Understand. Okay. Thank you so much.

Operator

Thank you. Our next question is from the line of Rasha from Elara Capital. Please go ahead.

Ashish Shah
Senior Equity Research Analyst, Elara Capital

Oh, thank you for the opportunity again. Sir, in the initial remarks, you had mentioned that NHAI is planning to award around 8,700 km. Since we have not seen a lot of awarding activity in Q1 and Q4 is also going to be a washout because of the election, do you think over the next, like, five, six months, you will see a lot of this opening up, like, there will be preponing of those ordering because they want to achieve those targets or something? If you could comment on that?

Paresh Mehta
CFO, Ashoka Buildcon

We can see good amount of ordering balance out of the FY 2024. We have a balance like 5,000 odd km in NHAI, and another 2,000-2,500 km in MREIS. This entire ordering we'll see in coming months of FY 2024.

Ashish Shah
Senior Equity Research Analyst, Elara Capital

Okay. Okay, second question would be, can you give us an update about the NHAI bribery case, I mean? There was one project that we had lost upon. Is there any re-bidding that has happened on that or something like that?

Paresh Mehta
CFO, Ashoka Buildcon

Yeah, re-bidding that has happened, we have participated. Results are yet to be announced. There are 10 participants in that, and we are awaiting results. Maybe this one to the next one.

Ashish Shah
Senior Equity Research Analyst, Elara Capital

Okay. Last question would be, is there any international bid pipeline that we are looking at, or if you are planning to move on to any other countries or something like this?

Paresh Mehta
CFO, Ashoka Buildcon

We are focusing on the countries where we are working. Presently, Bangladesh and Myanmar may give us some more opportunity. We are not exploring new countries at this stage.

Ashish Shah
Senior Equity Research Analyst, Elara Capital

Okay. Thank you. That's all from my side.

Operator

Thank you.
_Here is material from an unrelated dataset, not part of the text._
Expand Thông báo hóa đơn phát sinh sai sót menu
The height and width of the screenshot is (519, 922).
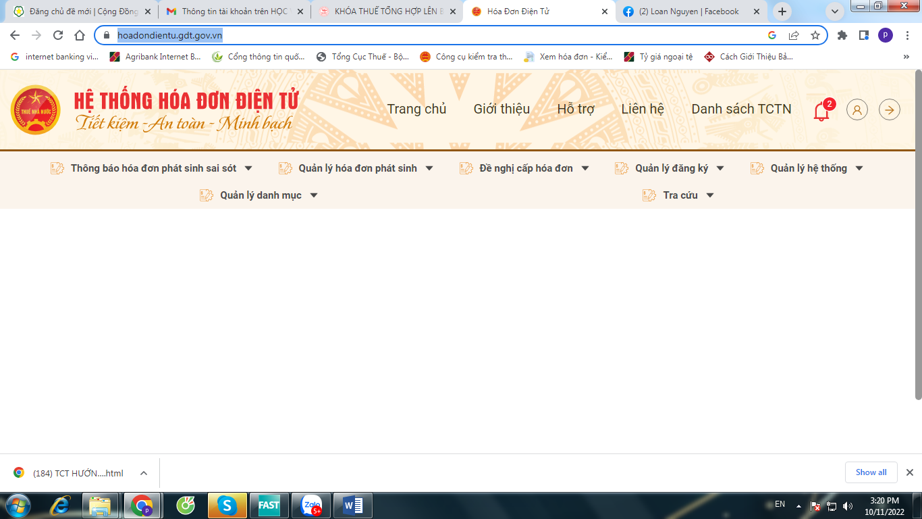(153, 168)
Ladies and gentlemen, this was the last question of our question and answer session. I would now like to close the conference over to Mr. Satish for his closing comments. Thank you.

Paresh Mehta
CFO, Ashoka Buildcon

Thank you everyone for participating. We are thankful to all the participants for their questions. I hope we have been able to answer most of your queries. We look forward to we look forward for your participation in the coming quarters. For any further queries, you can always contact our SGA or our CFO. Thank you.

Operator

Thank you. On behalf of IIFL Securities Limited, this concludes this conference. Thank you for joining us, and you may now disconnect your lines.